[Extracted data entries]
BEGIN

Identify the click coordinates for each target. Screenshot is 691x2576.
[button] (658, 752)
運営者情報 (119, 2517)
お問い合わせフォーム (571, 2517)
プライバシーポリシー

END

Task statement
Please repeat each entry exactly as written.

Solution for this exercise
Identify the click coordinates for each target. Screenshot is 691x2576.
[button] (658, 752)
運営者情報 (119, 2517)
お問い合わせフォーム (571, 2517)
プライバシーポリシー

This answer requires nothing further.